Before entering internal medicine residency, Daniel O’Neil, MD, MPH, of the Sylvester Comprehensive Cancer Center at the University of Miami Miller School of Medicine, helped implement a program in Uganda to train community health workers to treat patients with chronic diseases right in their villages. Under this system, health workers provide patients with the same medications they would normally receive at the hospital.
Daniel O’Neil, MD, MPH
“We found that women with hypertension who could receive care near their homes ran out of medication less often and were more likely to have well-controlled blood pressure,” explained Dr. O’Neil.
Inspired by his time in Uganda and supported by a Conquer Cancer Young Investigator Award (YIA), Dr. O’Neil continues exploring global oncology through his work to improve access to care for patients with breast cancer. To support his research, Dr. O’Neil created a tool for patients receiving chemotherapy in Johannesburg, South Africa, to report symptoms and seek advice in real time with their health providers.
The tool—a paper survey distributed prior to visiting with health-care providers—asks patients to report the severity of physical symptoms that commonly accompany chemotherapy. The survey also asks patients to rate the degree of emotional distress they are experiencing related to their cancer diagnosis, symptoms, and treatment.
Dr. O’Neil’s survey instrument helps to standardize symptom monitoring, which can reduce the chance that a patient’s symptoms are overlooked. By gathering this information prior to a visit with a health-care provider, patients receive more time dedicated to discussing side effects and improving quality of life. This low-technology approach to enhancing patient-provider communication is designed to help patients maintain their chemotherapy schedules, which should lead to less disease recurrence and longer survival.
Similar side-effect reporting technologies are proving effective in the United States and Europe, where survival rates for patients with breast cancer are higher compared to patients living in sub-Saharan African regions.
Dr. O’Neil credits donor-funded research for the opportunity to better understand the nuanced care that underserved communities need.
“Global oncology is a relatively new field. Support from the YIA meant having the time and resources to travel to South Africa, where I gained a better understanding of the local barriers to care than I ever could have over video conferencing, and where I could develop trust and rapport with my collaborators, which is foundational to this work,” explained Dr. O’Neil.

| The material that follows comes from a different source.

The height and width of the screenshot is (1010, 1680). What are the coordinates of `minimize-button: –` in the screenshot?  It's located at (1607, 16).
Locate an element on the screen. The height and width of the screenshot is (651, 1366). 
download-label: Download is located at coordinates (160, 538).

While he contributes to the field of global oncology, Dr. O’Neil believes change starts locally and must come from within each community.
“We know that few women [in this area] have routine access to trastuzumab, because the cost puts it out of reach for both individuals paying out-of-pocket and governments needing to fund their entire national health-care system,” said Dr. O’Neil. “Improving the quality of cancer care in sub-Saharan Africa will require both addressing those universal problems and developing the tools and strategies needed for individual centers to identify and solve their local quality problems.”

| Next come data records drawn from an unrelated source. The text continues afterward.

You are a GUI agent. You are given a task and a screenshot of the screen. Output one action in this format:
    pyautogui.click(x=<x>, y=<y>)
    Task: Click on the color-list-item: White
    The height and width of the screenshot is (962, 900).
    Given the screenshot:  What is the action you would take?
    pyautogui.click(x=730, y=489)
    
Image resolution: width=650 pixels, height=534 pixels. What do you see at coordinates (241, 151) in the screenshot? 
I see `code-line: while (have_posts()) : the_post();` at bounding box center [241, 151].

After validating the symptom-reporting tool, Dr. O’Neil plans to monitor its impact on patient health-related outcomes, including chemotherapy adherence and survival.
“Just as with cancer medicines, many of the quality improvement tools needed to improve care already exist but must be adapted to work effectively in a new environment,” explained Dr. O’Neil. “The key to improving outcomes is making it easier for patients to access treatments that already exist.”